**About this exercise:** Your answer must be every line of the data that holds the string "yellow".

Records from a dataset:
—————
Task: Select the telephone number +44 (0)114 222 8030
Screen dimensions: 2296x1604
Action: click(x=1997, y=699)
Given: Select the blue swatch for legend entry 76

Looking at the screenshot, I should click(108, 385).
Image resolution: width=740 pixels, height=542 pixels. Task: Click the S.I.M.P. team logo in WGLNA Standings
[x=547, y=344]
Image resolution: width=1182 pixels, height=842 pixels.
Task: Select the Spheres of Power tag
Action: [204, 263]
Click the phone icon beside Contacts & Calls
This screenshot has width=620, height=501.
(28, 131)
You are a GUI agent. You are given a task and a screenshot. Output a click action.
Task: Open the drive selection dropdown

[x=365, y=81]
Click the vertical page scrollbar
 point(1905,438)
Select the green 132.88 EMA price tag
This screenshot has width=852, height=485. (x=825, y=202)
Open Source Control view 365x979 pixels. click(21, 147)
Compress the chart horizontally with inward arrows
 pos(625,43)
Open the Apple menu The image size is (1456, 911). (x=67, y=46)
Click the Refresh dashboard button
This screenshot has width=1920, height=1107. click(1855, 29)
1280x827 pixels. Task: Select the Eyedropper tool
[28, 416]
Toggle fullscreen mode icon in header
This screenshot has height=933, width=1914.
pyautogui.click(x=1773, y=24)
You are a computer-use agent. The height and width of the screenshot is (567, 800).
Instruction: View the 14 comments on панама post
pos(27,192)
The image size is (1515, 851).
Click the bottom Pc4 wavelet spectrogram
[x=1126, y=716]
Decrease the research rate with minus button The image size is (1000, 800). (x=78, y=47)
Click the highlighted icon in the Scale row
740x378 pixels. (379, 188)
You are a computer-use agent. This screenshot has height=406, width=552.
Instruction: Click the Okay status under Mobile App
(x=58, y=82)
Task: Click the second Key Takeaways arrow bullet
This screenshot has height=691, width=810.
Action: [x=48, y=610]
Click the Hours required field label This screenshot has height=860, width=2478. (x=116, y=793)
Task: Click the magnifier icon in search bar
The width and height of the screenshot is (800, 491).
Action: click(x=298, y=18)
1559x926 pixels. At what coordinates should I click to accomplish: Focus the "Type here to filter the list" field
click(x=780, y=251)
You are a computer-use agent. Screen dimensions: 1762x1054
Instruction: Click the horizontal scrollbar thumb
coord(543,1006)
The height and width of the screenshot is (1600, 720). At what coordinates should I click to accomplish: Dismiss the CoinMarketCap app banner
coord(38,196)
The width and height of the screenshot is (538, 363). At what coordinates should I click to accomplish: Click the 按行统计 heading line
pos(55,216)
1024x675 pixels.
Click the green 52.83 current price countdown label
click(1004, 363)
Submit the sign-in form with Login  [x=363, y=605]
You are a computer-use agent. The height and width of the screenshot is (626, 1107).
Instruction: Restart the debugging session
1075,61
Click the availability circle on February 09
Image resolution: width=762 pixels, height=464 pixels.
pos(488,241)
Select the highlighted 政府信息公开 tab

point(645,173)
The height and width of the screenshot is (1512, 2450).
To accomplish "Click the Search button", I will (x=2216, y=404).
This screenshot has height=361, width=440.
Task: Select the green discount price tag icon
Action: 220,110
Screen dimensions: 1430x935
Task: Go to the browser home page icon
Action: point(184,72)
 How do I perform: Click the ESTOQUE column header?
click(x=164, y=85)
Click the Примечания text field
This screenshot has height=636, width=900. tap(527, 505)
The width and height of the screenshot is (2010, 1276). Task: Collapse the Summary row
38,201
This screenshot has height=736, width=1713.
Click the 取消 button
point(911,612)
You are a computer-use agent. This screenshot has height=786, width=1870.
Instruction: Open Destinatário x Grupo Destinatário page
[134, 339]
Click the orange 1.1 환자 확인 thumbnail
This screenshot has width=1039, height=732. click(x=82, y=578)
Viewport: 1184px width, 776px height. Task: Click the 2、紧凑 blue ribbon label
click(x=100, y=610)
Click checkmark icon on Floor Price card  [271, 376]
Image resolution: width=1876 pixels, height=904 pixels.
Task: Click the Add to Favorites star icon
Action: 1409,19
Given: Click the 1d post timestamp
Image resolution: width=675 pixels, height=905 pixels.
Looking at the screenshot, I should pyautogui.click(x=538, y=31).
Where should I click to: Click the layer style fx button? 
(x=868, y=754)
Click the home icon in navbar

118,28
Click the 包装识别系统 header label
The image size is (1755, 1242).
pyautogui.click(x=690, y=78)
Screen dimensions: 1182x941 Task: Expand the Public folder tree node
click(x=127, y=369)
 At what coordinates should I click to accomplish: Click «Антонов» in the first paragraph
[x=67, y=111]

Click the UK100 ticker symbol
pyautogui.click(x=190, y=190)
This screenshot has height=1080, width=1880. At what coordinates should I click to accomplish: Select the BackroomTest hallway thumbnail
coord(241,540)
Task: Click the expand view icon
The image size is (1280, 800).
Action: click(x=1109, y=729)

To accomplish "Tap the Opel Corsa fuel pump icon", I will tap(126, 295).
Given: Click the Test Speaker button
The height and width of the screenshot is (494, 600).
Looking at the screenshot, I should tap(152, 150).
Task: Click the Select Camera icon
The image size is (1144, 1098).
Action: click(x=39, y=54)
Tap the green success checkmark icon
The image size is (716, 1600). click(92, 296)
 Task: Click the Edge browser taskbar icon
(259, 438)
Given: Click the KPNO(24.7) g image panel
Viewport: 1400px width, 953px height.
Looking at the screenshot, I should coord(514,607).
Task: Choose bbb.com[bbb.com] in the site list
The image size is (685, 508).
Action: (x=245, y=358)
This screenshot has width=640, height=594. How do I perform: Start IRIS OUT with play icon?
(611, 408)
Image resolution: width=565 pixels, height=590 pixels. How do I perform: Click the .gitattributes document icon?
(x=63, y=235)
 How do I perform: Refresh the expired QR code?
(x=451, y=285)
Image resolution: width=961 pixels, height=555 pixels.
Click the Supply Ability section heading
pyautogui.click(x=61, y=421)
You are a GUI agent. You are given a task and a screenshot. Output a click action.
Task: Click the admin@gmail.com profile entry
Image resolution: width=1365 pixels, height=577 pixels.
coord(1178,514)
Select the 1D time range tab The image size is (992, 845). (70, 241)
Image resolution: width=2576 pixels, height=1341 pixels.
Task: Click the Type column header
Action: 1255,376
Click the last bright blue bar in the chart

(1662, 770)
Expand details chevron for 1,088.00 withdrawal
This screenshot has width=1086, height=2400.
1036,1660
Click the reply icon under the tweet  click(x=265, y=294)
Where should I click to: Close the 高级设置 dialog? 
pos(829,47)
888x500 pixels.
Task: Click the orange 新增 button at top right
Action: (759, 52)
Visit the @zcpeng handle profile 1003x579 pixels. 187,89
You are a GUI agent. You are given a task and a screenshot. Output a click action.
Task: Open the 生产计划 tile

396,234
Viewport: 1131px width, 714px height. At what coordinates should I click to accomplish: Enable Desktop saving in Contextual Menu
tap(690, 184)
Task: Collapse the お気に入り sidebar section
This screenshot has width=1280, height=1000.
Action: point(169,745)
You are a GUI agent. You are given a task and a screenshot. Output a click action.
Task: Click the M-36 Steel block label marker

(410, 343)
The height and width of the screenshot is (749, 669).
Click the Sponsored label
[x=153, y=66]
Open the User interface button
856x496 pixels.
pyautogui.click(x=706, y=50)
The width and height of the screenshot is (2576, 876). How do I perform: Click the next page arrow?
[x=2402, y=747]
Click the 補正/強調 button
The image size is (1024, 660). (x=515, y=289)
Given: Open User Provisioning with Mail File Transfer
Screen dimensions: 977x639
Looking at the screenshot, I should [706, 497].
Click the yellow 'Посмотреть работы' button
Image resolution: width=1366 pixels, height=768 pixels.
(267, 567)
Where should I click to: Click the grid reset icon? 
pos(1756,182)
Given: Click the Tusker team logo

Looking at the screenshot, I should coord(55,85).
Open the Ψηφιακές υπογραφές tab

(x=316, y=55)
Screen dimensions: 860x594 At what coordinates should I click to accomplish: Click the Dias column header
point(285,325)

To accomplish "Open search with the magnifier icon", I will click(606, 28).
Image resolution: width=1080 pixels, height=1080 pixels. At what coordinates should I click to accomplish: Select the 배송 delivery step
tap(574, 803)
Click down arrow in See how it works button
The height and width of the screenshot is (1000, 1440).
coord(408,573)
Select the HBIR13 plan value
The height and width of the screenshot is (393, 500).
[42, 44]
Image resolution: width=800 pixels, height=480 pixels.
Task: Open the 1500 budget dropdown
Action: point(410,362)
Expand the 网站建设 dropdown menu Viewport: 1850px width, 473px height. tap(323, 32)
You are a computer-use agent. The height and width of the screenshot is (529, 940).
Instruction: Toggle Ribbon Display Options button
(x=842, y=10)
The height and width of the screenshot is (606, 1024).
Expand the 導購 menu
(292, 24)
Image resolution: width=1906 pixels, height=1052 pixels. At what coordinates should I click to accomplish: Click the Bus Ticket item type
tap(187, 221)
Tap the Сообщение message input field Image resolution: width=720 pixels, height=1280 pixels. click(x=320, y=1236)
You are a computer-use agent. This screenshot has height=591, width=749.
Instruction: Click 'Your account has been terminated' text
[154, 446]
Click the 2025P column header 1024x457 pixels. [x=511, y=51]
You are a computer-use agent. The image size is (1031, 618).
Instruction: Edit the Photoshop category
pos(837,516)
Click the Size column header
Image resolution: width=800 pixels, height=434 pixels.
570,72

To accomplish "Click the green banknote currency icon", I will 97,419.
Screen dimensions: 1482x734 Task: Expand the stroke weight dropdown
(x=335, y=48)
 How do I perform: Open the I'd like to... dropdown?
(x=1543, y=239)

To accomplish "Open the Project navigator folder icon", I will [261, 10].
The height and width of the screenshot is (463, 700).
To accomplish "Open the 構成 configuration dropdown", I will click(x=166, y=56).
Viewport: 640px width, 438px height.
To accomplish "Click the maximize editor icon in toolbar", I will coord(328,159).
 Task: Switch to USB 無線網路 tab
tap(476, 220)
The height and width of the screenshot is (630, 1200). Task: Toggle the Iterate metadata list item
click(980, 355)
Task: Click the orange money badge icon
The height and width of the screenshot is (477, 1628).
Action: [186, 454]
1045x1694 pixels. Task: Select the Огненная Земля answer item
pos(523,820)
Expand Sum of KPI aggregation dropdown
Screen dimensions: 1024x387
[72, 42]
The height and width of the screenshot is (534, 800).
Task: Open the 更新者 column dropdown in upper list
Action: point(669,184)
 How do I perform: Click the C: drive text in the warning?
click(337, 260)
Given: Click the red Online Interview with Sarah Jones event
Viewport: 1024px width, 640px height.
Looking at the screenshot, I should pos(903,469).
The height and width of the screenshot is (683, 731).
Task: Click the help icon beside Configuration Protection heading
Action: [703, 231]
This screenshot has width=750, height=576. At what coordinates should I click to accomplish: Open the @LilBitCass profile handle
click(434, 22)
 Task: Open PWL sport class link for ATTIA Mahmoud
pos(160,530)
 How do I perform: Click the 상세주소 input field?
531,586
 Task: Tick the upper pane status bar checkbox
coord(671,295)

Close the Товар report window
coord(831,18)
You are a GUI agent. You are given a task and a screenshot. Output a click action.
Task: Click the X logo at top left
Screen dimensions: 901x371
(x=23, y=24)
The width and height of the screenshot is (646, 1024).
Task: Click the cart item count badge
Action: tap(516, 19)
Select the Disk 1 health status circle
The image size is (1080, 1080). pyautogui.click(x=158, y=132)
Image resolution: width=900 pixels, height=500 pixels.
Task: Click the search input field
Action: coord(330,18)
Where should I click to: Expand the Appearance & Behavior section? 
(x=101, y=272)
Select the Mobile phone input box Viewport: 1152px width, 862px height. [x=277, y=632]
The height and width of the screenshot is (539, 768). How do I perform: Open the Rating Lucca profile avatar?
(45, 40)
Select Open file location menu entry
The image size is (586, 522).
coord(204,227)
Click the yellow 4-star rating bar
—————
**Your solution:**
Click the yellow 'Посмотреть работы' button
Click the yellow 4-star rating bar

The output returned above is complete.